Bobby Weed with Fuzzy Zoeller laid out the eye-catching course at TPC Summerlin in 1991. It’s a fond venue for Tiger Woods as he claimed his very first professional victory here in 1996 at the Las Vegas Invitational – now called the Shriners Hospitals for Children Open.
“Twenty minutes from the Las Vegas strip, Summerlin is more than a golf course,” wrote George Peper in Golf Courses of the PGA Tour, “it is the largest master-planned community in America, a 22,000-acre project that will be the home of 150,000 people. It was developed by the Summa Corporation, heirs of billionaire Howard Hughes’s empire; Summerlin was the name of Hughes’s mother.
Designed by Bobby Weed with player consultant (and 1983 LVI champion) Fuzzy Zoeller, the TPC received strongly favorable reviews from both the pros and amateurs. Zoeller, who likes to build courses that are fun, said his goals at Summerlin were simple: to give players clear targets from the tees, to allow them a chance to roll their approach shots onto the greens, and to keep the green undulations subtle.”
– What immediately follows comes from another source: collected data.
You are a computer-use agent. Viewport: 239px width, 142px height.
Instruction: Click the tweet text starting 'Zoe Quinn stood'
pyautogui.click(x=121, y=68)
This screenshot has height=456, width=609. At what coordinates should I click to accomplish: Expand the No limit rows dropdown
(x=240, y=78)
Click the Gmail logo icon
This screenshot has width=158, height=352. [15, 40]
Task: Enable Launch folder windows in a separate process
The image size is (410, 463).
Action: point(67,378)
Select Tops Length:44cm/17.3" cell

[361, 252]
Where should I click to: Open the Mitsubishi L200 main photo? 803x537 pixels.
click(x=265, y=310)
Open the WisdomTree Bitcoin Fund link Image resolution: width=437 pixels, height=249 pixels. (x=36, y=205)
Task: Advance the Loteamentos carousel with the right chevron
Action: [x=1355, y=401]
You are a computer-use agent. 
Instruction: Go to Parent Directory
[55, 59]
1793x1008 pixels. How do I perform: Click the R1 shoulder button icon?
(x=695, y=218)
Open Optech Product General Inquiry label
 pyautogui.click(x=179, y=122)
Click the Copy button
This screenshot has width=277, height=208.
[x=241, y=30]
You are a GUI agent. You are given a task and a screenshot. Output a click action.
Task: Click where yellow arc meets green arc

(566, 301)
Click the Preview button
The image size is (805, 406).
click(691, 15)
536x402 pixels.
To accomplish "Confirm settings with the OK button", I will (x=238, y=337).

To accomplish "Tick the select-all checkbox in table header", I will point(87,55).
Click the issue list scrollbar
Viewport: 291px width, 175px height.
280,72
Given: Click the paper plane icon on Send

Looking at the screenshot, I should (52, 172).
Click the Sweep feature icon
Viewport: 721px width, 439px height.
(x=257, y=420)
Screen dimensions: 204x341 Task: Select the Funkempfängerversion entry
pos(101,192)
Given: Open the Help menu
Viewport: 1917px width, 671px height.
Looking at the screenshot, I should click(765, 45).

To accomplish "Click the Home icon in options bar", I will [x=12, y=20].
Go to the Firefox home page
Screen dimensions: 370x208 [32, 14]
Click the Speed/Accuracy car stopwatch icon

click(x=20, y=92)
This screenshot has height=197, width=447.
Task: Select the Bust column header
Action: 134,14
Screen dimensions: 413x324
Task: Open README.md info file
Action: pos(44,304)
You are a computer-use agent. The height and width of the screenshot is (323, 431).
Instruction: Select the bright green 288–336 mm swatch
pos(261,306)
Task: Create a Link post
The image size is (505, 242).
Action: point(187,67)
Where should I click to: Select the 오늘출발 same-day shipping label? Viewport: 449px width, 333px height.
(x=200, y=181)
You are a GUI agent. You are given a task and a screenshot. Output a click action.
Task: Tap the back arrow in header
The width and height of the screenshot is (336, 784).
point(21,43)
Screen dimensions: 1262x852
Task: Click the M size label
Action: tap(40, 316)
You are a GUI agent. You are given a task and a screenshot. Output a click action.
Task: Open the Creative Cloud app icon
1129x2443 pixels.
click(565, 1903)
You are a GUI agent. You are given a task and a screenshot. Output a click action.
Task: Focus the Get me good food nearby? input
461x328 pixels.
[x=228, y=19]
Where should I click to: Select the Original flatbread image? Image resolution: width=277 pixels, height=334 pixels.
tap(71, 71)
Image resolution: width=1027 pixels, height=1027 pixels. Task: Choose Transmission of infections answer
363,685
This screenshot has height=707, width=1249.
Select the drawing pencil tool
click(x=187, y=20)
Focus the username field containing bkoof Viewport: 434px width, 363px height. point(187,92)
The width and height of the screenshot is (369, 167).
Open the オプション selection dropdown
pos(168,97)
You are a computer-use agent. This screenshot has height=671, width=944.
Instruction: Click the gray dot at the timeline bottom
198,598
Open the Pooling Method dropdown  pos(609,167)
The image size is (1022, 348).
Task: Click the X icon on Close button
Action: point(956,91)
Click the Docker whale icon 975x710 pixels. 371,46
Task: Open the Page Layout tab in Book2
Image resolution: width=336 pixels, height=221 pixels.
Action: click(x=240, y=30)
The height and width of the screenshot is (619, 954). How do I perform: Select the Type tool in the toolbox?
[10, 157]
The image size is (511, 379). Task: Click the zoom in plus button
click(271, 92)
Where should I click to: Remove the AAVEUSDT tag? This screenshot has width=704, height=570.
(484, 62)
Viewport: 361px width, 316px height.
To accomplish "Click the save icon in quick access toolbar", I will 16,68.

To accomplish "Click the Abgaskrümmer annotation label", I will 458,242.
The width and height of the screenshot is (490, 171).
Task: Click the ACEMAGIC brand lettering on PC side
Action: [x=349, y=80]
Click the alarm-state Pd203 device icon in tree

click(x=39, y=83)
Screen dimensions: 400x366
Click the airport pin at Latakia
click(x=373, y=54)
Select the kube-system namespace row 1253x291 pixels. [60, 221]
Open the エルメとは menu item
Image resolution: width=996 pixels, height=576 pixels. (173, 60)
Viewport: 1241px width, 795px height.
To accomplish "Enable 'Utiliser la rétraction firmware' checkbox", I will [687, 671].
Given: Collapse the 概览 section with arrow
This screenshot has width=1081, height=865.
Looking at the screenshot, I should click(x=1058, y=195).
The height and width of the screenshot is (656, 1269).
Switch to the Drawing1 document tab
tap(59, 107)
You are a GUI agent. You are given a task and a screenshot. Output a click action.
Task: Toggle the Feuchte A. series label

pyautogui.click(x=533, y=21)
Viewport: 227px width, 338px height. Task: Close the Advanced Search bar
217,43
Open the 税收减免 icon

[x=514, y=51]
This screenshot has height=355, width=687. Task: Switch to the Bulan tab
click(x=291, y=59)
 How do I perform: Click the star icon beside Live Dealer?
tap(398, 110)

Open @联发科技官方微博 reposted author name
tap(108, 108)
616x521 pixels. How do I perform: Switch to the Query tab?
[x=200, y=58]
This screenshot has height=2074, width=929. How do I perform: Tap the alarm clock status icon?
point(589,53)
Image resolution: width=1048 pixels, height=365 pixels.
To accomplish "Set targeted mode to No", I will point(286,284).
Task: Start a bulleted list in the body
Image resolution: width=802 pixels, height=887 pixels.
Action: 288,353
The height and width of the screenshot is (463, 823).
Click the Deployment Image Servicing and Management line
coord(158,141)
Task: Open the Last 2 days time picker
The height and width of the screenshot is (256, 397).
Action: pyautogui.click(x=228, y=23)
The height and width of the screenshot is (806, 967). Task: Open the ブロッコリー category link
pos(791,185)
The architecture isn't compelling but it's hardly pedestrian given the close proximity of housing on a number of the holes. The site was also not bulldozed to death so that the final outcome is completely out of place.
For those who come to Vegas and want to play a PGA TOUR stop it's best to keep your expectations grounded. The architecture is good but hardly riveting.
The final four holes do bring players home in fine fashion as you face a mixed bag of holes with the options provided at the driveable ar-4 15th, the risk/reward par-5 16th and the challenging par-3 17th. The end hole can be a bit hard on one's eyes as you must battle with the late day sun setting.
Turf quality is generally very good and should the wind pick up in terms of velocity the challenges will quickly escalate on certain holes. TPC Summerlin will clearly resonate with many players but if you are a architectural connoisseur you likely will come away feeling a bit underwhelmed.